Außerdem hält die Bundesregierung in ihrem Beschluss fest, dass „strafgerichtliche Urteile, die nach dem 3. Oktober 1990 ergangen sind, aufgehoben und die Verfahren eingestellt werden“. Verurteilte Ärztinnen und Ärzte würden so „von ihrem Strafmakel befreit“. Dies beträfe unter anderem die Gießener Ärztin Kristina Hänel, die 2019 wegen unzulässiger Werbung für Schwangerschaftsabbrüche zu einer Geldstrafe verurteilt wurde.
Gegen eine Abschaffung des Paragrafen 219a wendet sich die CDU. „Mit der Streichung sehe ich die Gefahr einer offenen Werbung für
Schwangerschaftsabbrüche zum Beispiel mit Flyern im Wartezimmer oder in der S-Bahn“, sagte die CDUBundestagsabgeordnete Mechthild Heil der „Schwäbischen Zeitung“. Statt der kompletten Streichung befürworte sie das Anlegen öffentlich zugänglicher Arztverzeichnisse etwa durch die Beratungsstellen oder die Bundeszentrale für gesundheitliche Aufklärung, betonte die Politikerin, die zugleich Bundesvorsitzende der Katholischen Frauengemeinschaft Deutschlands ist.

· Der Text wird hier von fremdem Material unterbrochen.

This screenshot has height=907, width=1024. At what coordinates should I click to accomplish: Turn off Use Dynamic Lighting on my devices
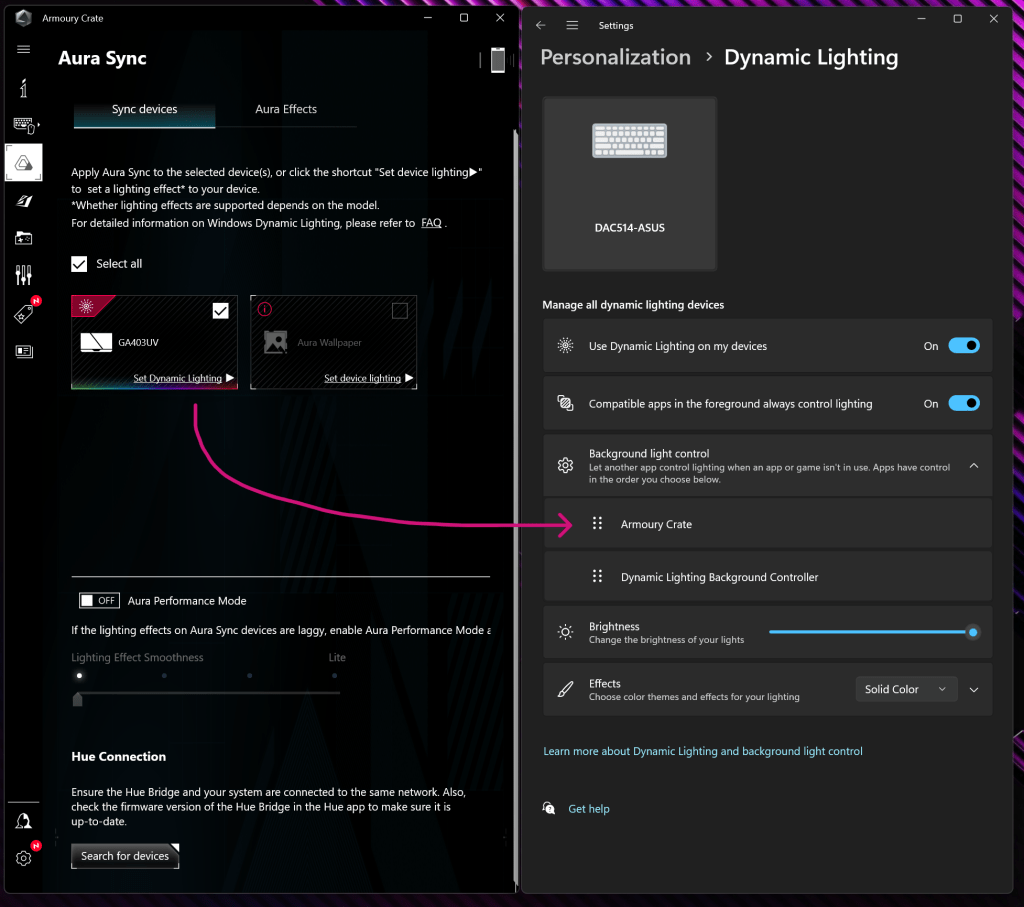[x=963, y=346]
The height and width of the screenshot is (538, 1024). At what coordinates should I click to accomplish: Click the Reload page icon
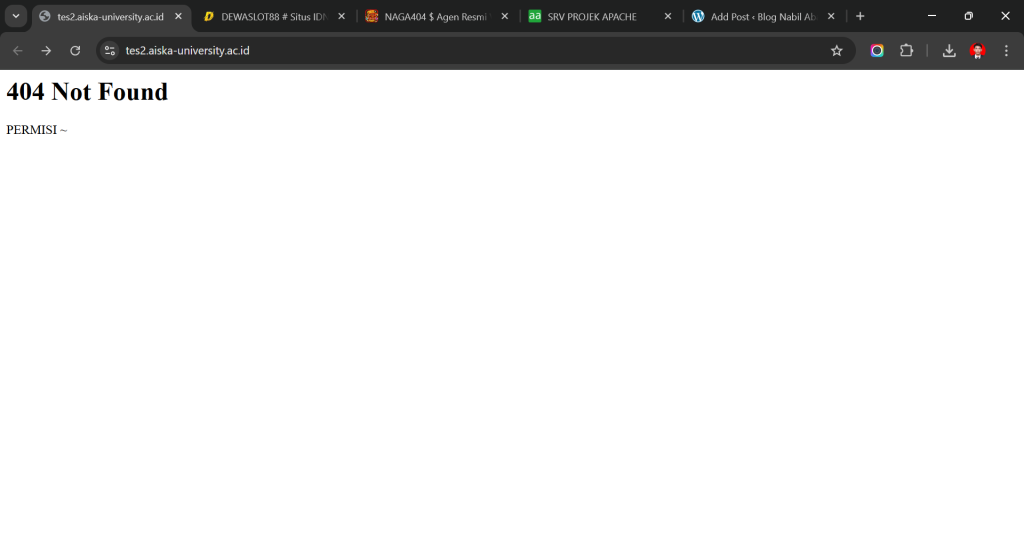tap(75, 51)
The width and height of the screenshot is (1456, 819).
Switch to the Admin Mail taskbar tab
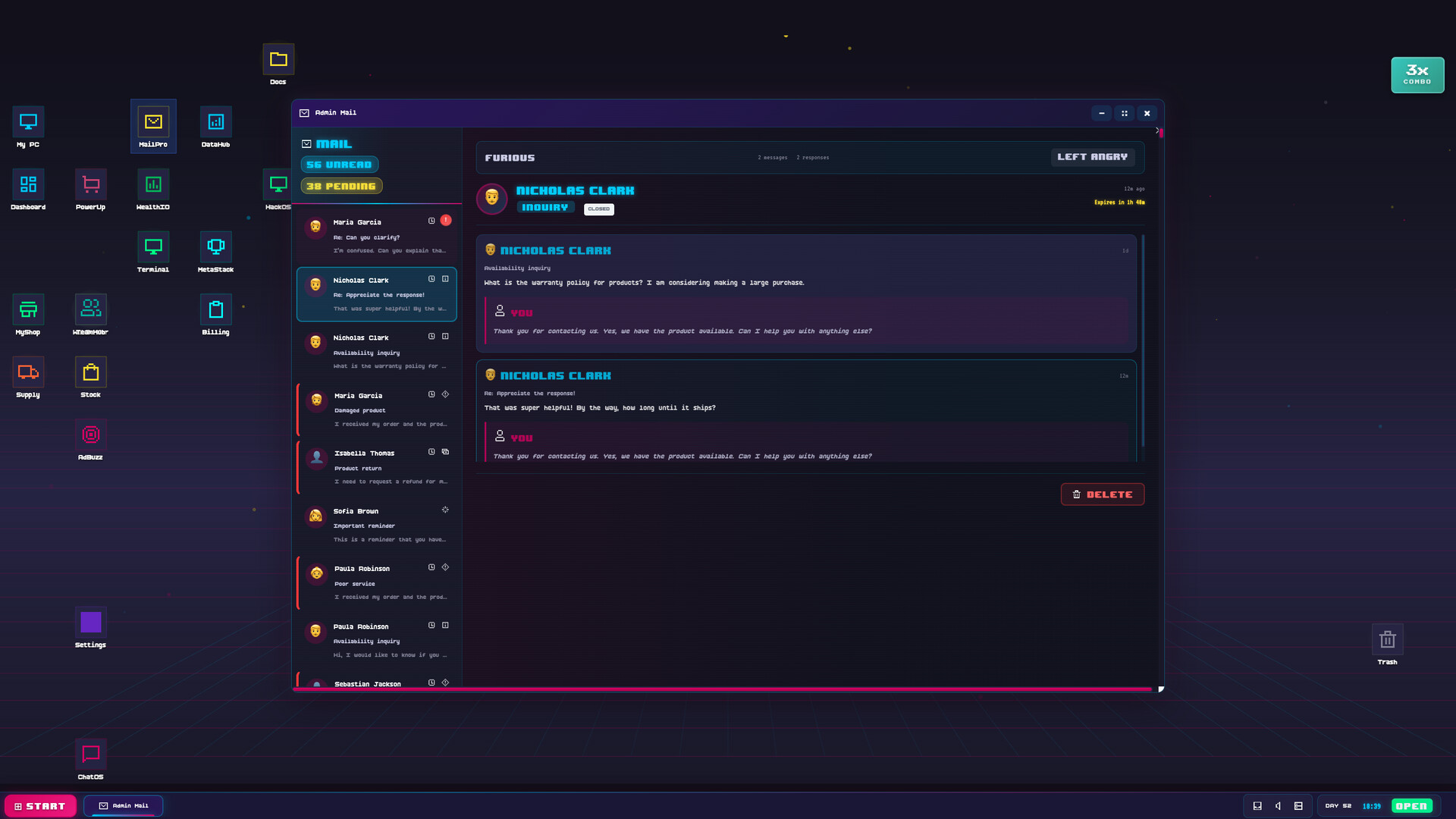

Schärfer in ihrer Kritik wurde die stellvertretende Vorsitzende der CDU/CSU-Bundestagsfraktion, Andrea Lindholz (CSU). Sie erklärte, „Werbung für Schwangerschaftsabbrüche ist falsch, unethisch und muss durch den Gesetzgeber verboten bleiben“, erklärte Lindholz. „Der
Beschluss der Ampel ist verfassungsrechtlich fragwürdig und ideologisch getrieben.“Auch Bayerns Sozialministerin und Frauenbeauftragte der Staatsregierung, Ulrike Scharf (CSU), sprach sich gegen die Streichung des Paragrafen aus. „Das Selbstbestimmungsrecht von Frauen wird dadurch definitiv nicht verbessert“, erklärte Scharf. Stattdessen müsse die neutrale Beratung der Frauen, die einen Schwangerschaftsabbruch in Erwägung zögen, im Mittelpunkt stehen.

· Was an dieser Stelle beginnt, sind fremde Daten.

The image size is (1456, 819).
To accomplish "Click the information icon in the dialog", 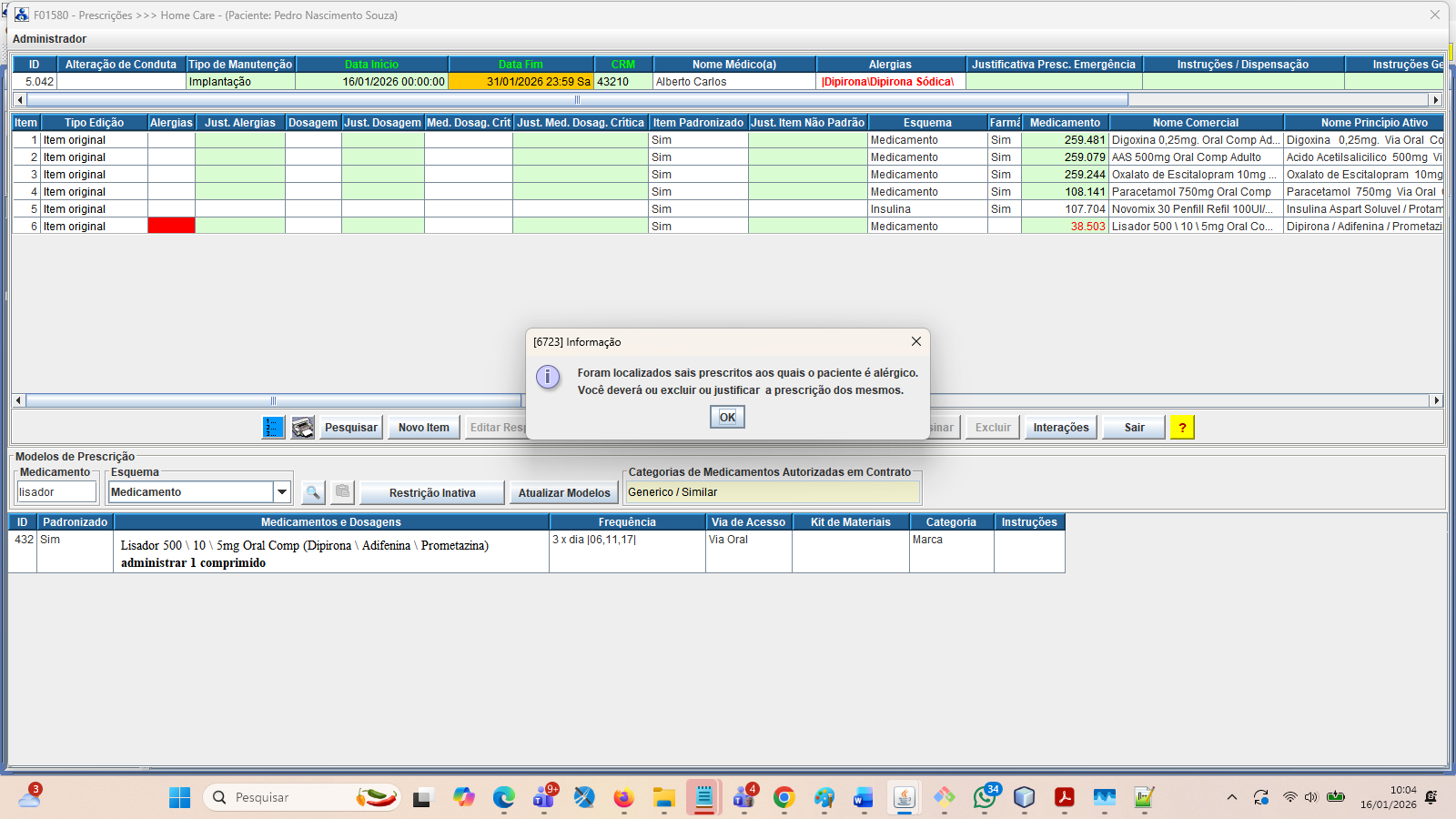I will (x=548, y=377).
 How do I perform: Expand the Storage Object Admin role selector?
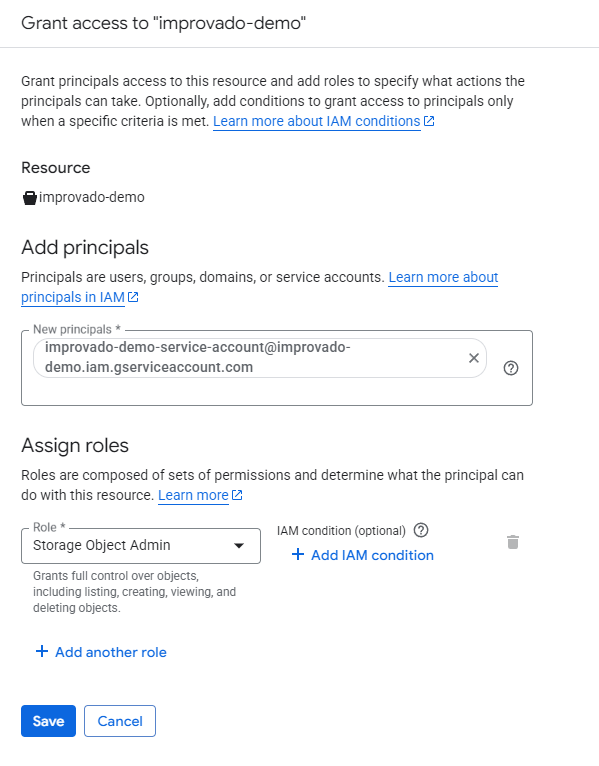[141, 546]
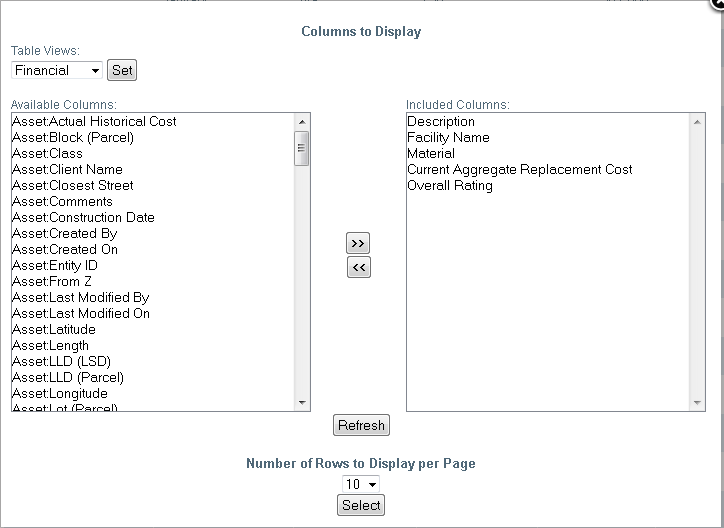Click the Select button
724x528 pixels.
click(361, 505)
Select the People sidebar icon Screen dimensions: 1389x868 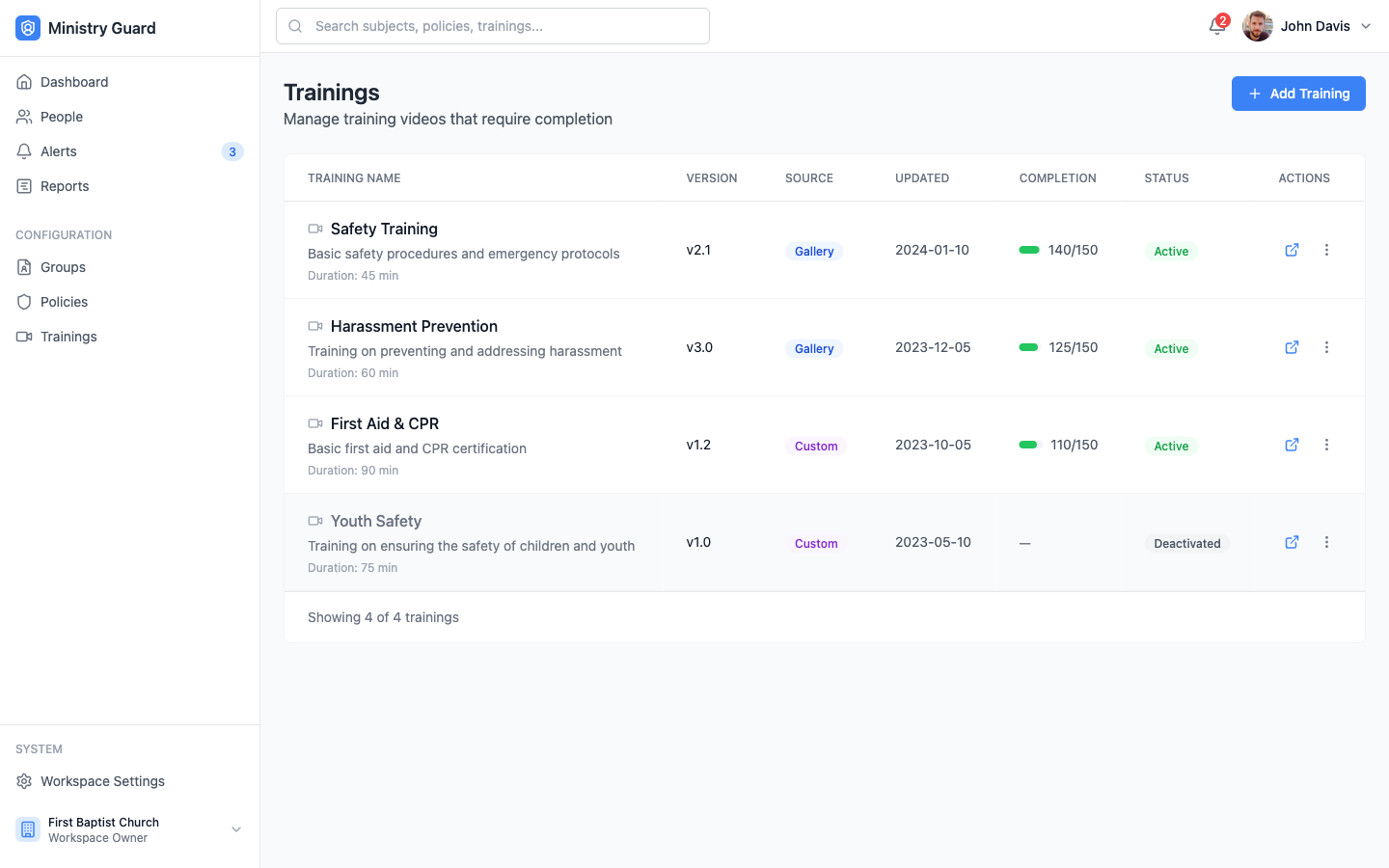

Weitergehende Überlegungen, etwa den gesamten Abtreibungsparagrafen 218 aus dem Strafgesetzbuch zu streichen, waren bei der Kabinettssitzung am Mittwoch kein Thema. „Wir haben im Koalitionsvertrag vereinbart, den Paragrafen 218 ergebnisoffen zu prüfen“, sagte FDP-Justizstaatssekretär Strasser. „Ich bin aber sehr skeptisch, ob es juristisch haltbar wäre, Schwangerschaftsabbrüche ganz aus dem Strafgesetzbuch zu streichen und statt dessen zum Beispiel nur noch als eine Ordnungswidrigkeit zu werten.“Das Bundesverfassungsgericht habe mehrfach klar gemacht, dass der Schutz des ungeborenen Lebens abzuwägen ist mit dem Selbstbestimmungsrecht der Frauen. „Und das sehe ich persönlich nur gegeben, wenn man die Regeln des 218 im Strafgesetzbuch belässt“, so Strasser.